Figure 6.10: Hernquist profiles heated by feedback in the inner kpc.

We see that the heating indeed causes a core to form (the density in the center becomes constant with radius) and that the size of the core depends on the amount of heating applied, with larger values corresponding to larger cores. Thus, to create a core with a size of a few hundred pc, we need to heat the dark-matter distribution by \(\approx 20\,\mathrm{km\,s}^{-1}\).

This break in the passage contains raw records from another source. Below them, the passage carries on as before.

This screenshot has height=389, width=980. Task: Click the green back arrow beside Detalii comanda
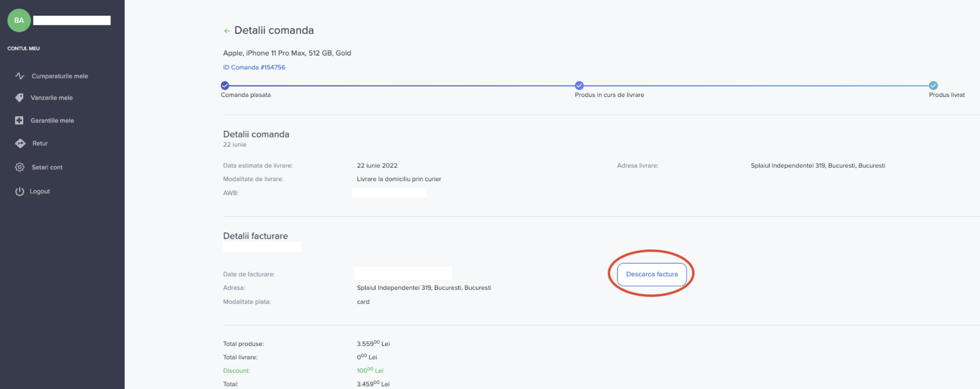[227, 31]
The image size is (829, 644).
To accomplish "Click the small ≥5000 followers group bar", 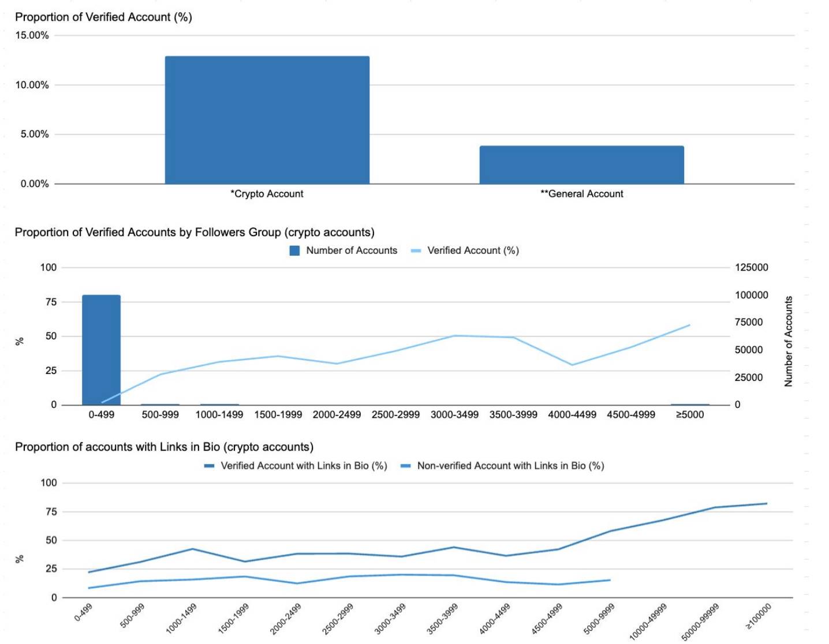I will (x=690, y=405).
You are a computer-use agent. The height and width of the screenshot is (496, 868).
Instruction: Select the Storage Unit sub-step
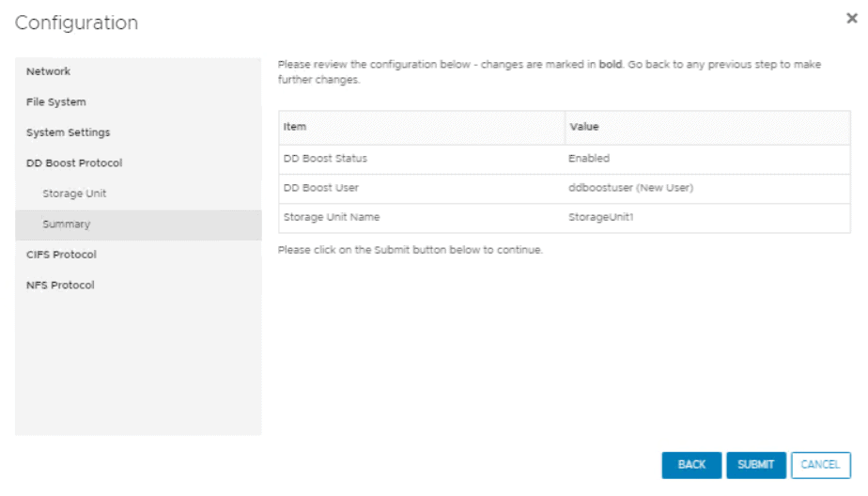[74, 194]
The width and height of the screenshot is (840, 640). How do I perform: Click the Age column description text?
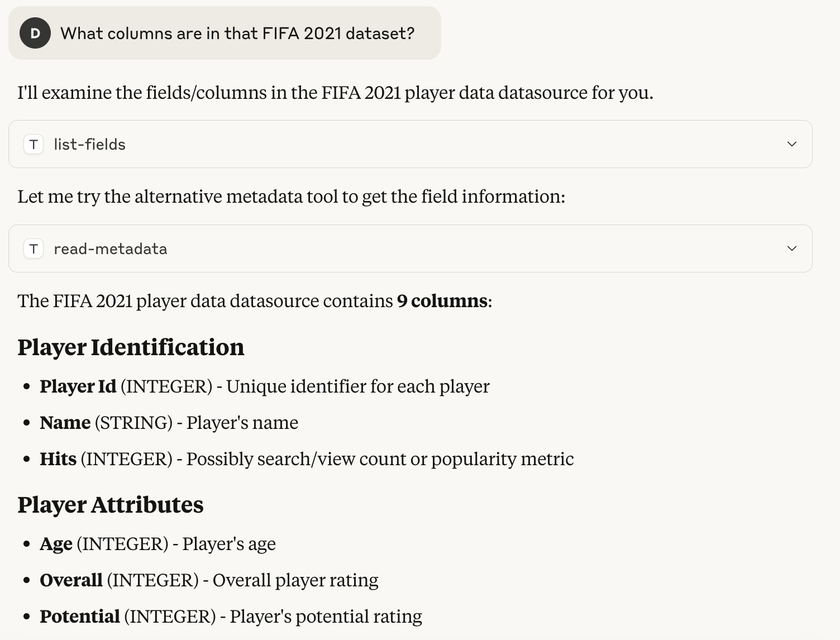pos(157,543)
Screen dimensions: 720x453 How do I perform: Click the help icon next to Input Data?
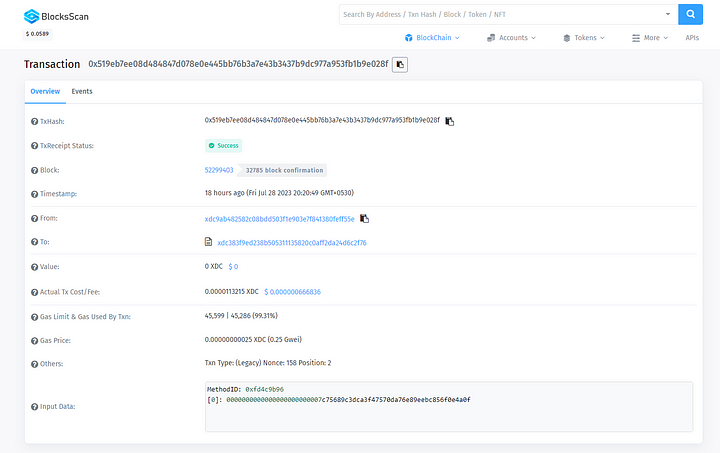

The standard explanation for the source of this heating (e.g., Pontzen & Governato 2012) is that it comes from the non-adiabatic changes in the stellar-mass profile that result from repeated supernova explosions of massive stars. Thus, eventually, the source of this gravitational energy has to be related to the energy released by supernovae of massive stars. The total amount of gravitational energy required is \(\approx M(r<1\,\mathrm{kpc})\,\sigma^2 /2 \approx 3\times 10^{53}\,\mathrm{erg}\) (this estimate agrees well with more sophisticated treatments, e.g., Peñarrubia et al. 2012). We can compare that number to the total amount of energy released by supernovae in Fornax, which has a stellar mass of \(\approx 3\times 10^7\,M_\odot\), corresponding to about \(10^8\) stars. According to the standard Kroupa (2001) initial mass function, 0.37% of stars have high enough mass (\(M > 8\,M_\odot\)) to explode as a supernova, or about \(3.7\times 10^5\) for the total stellar population of Fornax. Each supernova releases about \(10^{51}\,\mathrm{erg}\), or a total of \(3.7\times 10^{56}\,\mathrm{erg}\) for Fornax’s stars. Thus, there is plenty of energy released in supernovae available for heating the dark-matter gravitational potential and even transferring only a fraction of 1% of the energy released in supernovae to the dark-matter distribution is enough to turn the cusps predicted by the standard cold-dark-matter paradigm into the observed cores.